What to do: Nothing should differ between your answer and the records.
** Opening Data to process block **
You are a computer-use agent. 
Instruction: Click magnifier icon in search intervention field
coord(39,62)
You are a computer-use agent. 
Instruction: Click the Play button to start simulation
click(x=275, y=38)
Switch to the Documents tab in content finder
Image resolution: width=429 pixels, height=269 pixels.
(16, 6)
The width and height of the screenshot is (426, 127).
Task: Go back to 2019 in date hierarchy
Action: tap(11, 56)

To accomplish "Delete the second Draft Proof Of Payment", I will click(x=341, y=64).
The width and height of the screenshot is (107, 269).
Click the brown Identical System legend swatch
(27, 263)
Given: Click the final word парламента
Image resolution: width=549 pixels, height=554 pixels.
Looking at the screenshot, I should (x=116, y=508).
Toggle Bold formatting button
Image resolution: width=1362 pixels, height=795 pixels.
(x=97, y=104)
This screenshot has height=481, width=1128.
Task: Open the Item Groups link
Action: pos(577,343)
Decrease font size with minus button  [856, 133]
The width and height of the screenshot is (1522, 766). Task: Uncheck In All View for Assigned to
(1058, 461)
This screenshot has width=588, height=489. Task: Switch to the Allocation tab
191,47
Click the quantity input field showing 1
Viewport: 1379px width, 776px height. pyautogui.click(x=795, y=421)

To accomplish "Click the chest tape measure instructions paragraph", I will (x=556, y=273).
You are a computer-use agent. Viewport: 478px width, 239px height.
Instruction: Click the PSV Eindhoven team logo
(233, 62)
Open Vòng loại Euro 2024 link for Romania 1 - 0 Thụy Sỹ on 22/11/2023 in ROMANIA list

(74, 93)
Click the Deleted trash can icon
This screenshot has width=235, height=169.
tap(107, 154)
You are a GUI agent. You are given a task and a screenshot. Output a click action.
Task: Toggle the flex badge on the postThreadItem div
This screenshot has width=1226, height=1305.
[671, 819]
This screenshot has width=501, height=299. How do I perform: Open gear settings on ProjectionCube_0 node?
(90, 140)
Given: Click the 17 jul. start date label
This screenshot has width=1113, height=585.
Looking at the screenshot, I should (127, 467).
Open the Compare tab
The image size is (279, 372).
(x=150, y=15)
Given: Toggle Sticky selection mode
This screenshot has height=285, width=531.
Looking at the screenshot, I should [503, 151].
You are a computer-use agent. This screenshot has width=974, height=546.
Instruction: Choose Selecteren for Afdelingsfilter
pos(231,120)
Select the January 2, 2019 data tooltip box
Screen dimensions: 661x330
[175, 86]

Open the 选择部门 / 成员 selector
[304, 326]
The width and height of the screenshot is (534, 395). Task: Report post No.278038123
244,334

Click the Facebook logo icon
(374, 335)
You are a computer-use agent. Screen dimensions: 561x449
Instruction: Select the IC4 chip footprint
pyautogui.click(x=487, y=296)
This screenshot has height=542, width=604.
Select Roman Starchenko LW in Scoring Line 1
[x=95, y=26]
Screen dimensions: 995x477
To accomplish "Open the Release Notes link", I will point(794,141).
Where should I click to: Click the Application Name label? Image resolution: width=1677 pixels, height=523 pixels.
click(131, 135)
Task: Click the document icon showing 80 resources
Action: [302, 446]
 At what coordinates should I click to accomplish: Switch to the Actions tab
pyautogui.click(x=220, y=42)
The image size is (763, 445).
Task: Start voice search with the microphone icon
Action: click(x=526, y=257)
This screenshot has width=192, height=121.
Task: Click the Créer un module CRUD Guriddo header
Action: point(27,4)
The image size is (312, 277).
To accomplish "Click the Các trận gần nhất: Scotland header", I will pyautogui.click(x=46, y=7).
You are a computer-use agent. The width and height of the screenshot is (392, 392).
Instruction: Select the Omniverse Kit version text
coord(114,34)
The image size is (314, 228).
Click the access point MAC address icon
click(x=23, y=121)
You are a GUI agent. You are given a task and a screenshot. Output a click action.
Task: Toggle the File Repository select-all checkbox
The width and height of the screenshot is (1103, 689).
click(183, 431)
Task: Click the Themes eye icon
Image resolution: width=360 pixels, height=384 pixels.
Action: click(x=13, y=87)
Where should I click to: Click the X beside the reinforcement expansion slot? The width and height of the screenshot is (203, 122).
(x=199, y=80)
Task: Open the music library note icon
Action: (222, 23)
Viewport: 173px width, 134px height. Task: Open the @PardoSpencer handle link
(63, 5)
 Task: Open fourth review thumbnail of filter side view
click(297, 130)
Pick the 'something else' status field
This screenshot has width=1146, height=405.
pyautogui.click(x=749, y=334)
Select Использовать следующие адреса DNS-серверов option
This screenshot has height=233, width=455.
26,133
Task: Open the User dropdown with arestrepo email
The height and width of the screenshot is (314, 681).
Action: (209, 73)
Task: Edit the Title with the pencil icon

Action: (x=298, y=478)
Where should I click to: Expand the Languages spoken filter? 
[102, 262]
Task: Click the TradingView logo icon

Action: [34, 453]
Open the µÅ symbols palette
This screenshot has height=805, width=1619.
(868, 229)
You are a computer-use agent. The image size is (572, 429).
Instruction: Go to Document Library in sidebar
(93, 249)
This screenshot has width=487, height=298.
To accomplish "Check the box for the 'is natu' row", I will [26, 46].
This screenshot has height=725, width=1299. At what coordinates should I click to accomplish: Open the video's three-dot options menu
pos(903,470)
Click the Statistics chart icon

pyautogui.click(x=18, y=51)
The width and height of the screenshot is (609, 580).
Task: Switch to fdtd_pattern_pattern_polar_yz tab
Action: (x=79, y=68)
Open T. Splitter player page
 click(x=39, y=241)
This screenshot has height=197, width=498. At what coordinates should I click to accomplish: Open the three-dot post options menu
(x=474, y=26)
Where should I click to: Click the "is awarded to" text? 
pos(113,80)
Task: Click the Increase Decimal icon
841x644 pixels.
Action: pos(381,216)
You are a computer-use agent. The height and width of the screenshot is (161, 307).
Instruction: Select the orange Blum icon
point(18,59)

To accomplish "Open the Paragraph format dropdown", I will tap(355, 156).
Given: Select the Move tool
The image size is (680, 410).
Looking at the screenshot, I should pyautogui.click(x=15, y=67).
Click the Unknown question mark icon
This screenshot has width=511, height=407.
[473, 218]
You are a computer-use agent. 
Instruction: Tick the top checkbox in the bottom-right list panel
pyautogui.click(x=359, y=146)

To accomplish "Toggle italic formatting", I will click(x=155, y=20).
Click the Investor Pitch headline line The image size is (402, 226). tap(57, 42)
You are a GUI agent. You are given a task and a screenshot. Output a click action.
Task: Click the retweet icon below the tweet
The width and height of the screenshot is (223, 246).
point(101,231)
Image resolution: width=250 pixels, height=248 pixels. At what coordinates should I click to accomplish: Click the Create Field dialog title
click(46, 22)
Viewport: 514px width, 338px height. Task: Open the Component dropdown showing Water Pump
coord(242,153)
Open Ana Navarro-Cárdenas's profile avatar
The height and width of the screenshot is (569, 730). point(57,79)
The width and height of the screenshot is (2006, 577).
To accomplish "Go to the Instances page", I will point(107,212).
** Closing Data to process block **
Your response:
You are a computer-use agent. 
Instruction: Click magnifier icon in search intervention field
coord(39,62)
You are a computer-use agent. 
Instruction: Click the Play button to start simulation
click(x=275, y=38)
Switch to the Documents tab in content finder
Image resolution: width=429 pixels, height=269 pixels.
(16, 6)
The width and height of the screenshot is (426, 127).
Task: Go back to 2019 in date hierarchy
Action: tap(11, 56)

To accomplish "Delete the second Draft Proof Of Payment", I will click(x=341, y=64).
The width and height of the screenshot is (107, 269).
Click the brown Identical System legend swatch
(27, 263)
Given: Click the final word парламента
Image resolution: width=549 pixels, height=554 pixels.
Looking at the screenshot, I should (x=116, y=508).
Toggle Bold formatting button
Image resolution: width=1362 pixels, height=795 pixels.
(x=97, y=104)
This screenshot has height=481, width=1128.
Task: Open the Item Groups link
Action: pos(577,343)
Decrease font size with minus button  [856, 133]
The width and height of the screenshot is (1522, 766). Task: Uncheck In All View for Assigned to
(1058, 461)
This screenshot has width=588, height=489. Task: Switch to the Allocation tab
191,47
Click the quantity input field showing 1
Viewport: 1379px width, 776px height. pyautogui.click(x=795, y=421)

To accomplish "Click the chest tape measure instructions paragraph", I will (x=556, y=273).
You are a computer-use agent. Viewport: 478px width, 239px height.
Instruction: Click the PSV Eindhoven team logo
(233, 62)
Open Vòng loại Euro 2024 link for Romania 1 - 0 Thụy Sỹ on 22/11/2023 in ROMANIA list

(74, 93)
Click the Deleted trash can icon
This screenshot has width=235, height=169.
tap(107, 154)
You are a GUI agent. You are given a task and a screenshot. Output a click action.
Task: Toggle the flex badge on the postThreadItem div
This screenshot has width=1226, height=1305.
[671, 819]
This screenshot has width=501, height=299. How do I perform: Open gear settings on ProjectionCube_0 node?
(90, 140)
Given: Click the 17 jul. start date label
This screenshot has width=1113, height=585.
Looking at the screenshot, I should (127, 467).
Open the Compare tab
The image size is (279, 372).
(x=150, y=15)
Given: Toggle Sticky selection mode
This screenshot has height=285, width=531.
Looking at the screenshot, I should [503, 151].
You are a computer-use agent. This screenshot has width=974, height=546.
Instruction: Choose Selecteren for Afdelingsfilter
pos(231,120)
Select the January 2, 2019 data tooltip box
Screen dimensions: 661x330
[175, 86]

Open the 选择部门 / 成员 selector
[304, 326]
The width and height of the screenshot is (534, 395). Task: Report post No.278038123
244,334

Click the Facebook logo icon
(374, 335)
You are a computer-use agent. Screen dimensions: 561x449
Instruction: Select the IC4 chip footprint
pyautogui.click(x=487, y=296)
This screenshot has height=542, width=604.
Select Roman Starchenko LW in Scoring Line 1
[x=95, y=26]
Screen dimensions: 995x477
To accomplish "Open the Release Notes link", I will point(794,141).
Where should I click to: Click the Application Name label? Image resolution: width=1677 pixels, height=523 pixels.
click(131, 135)
Task: Click the document icon showing 80 resources
Action: [302, 446]
 At what coordinates should I click to accomplish: Switch to the Actions tab
pyautogui.click(x=220, y=42)
The image size is (763, 445).
Task: Start voice search with the microphone icon
Action: click(x=526, y=257)
This screenshot has width=192, height=121.
Task: Click the Créer un module CRUD Guriddo header
Action: point(27,4)
The image size is (312, 277).
To accomplish "Click the Các trận gần nhất: Scotland header", I will pyautogui.click(x=46, y=7).
You are a computer-use agent. The width and height of the screenshot is (392, 392).
Instruction: Select the Omniverse Kit version text
coord(114,34)
The image size is (314, 228).
Click the access point MAC address icon
click(x=23, y=121)
You are a GUI agent. You are given a task and a screenshot. Output a click action.
Task: Toggle the File Repository select-all checkbox
The width and height of the screenshot is (1103, 689).
click(183, 431)
Task: Click the Themes eye icon
Image resolution: width=360 pixels, height=384 pixels.
Action: click(x=13, y=87)
Where should I click to: Click the X beside the reinforcement expansion slot? The width and height of the screenshot is (203, 122).
(x=199, y=80)
Task: Open the music library note icon
Action: (222, 23)
Viewport: 173px width, 134px height. Task: Open the @PardoSpencer handle link
(63, 5)
 Task: Open fourth review thumbnail of filter side view
click(297, 130)
Pick the 'something else' status field
This screenshot has width=1146, height=405.
pyautogui.click(x=749, y=334)
Select Использовать следующие адреса DNS-серверов option
This screenshot has height=233, width=455.
26,133
Task: Open the User dropdown with arestrepo email
The height and width of the screenshot is (314, 681).
Action: (209, 73)
Task: Edit the Title with the pencil icon

Action: (x=298, y=478)
Where should I click to: Expand the Languages spoken filter? 
[102, 262]
Task: Click the TradingView logo icon

Action: [34, 453]
Open the µÅ symbols palette
This screenshot has height=805, width=1619.
(868, 229)
You are a computer-use agent. The image size is (572, 429).
Instruction: Go to Document Library in sidebar
(93, 249)
This screenshot has width=487, height=298.
To accomplish "Check the box for the 'is natu' row", I will [26, 46].
This screenshot has height=725, width=1299. At what coordinates should I click to accomplish: Open the video's three-dot options menu
pos(903,470)
Click the Statistics chart icon

pyautogui.click(x=18, y=51)
The width and height of the screenshot is (609, 580).
Task: Switch to fdtd_pattern_pattern_polar_yz tab
Action: (x=79, y=68)
Open T. Splitter player page
 click(x=39, y=241)
This screenshot has height=197, width=498. At what coordinates should I click to accomplish: Open the three-dot post options menu
(x=474, y=26)
Where should I click to: Click the "is awarded to" text? 
pos(113,80)
Task: Click the Increase Decimal icon
841x644 pixels.
Action: pos(381,216)
You are a computer-use agent. The height and width of the screenshot is (161, 307).
Instruction: Select the orange Blum icon
point(18,59)

To accomplish "Open the Paragraph format dropdown", I will tap(355, 156).
Given: Select the Move tool
The image size is (680, 410).
Looking at the screenshot, I should pyautogui.click(x=15, y=67).
Click the Unknown question mark icon
This screenshot has width=511, height=407.
[473, 218]
You are a computer-use agent. 
Instruction: Tick the top checkbox in the bottom-right list panel
pyautogui.click(x=359, y=146)

To accomplish "Toggle italic formatting", I will click(x=155, y=20).
Click the Investor Pitch headline line The image size is (402, 226). tap(57, 42)
You are a GUI agent. You are given a task and a screenshot. Output a click action.
Task: Click the retweet icon below the tweet
The width and height of the screenshot is (223, 246).
point(101,231)
Image resolution: width=250 pixels, height=248 pixels. At what coordinates should I click to accomplish: Click the Create Field dialog title
click(46, 22)
Viewport: 514px width, 338px height. Task: Open the Component dropdown showing Water Pump
coord(242,153)
Open Ana Navarro-Cárdenas's profile avatar
The height and width of the screenshot is (569, 730). point(57,79)
The width and height of the screenshot is (2006, 577).
To accomplish "Go to the Instances page", I will point(107,212).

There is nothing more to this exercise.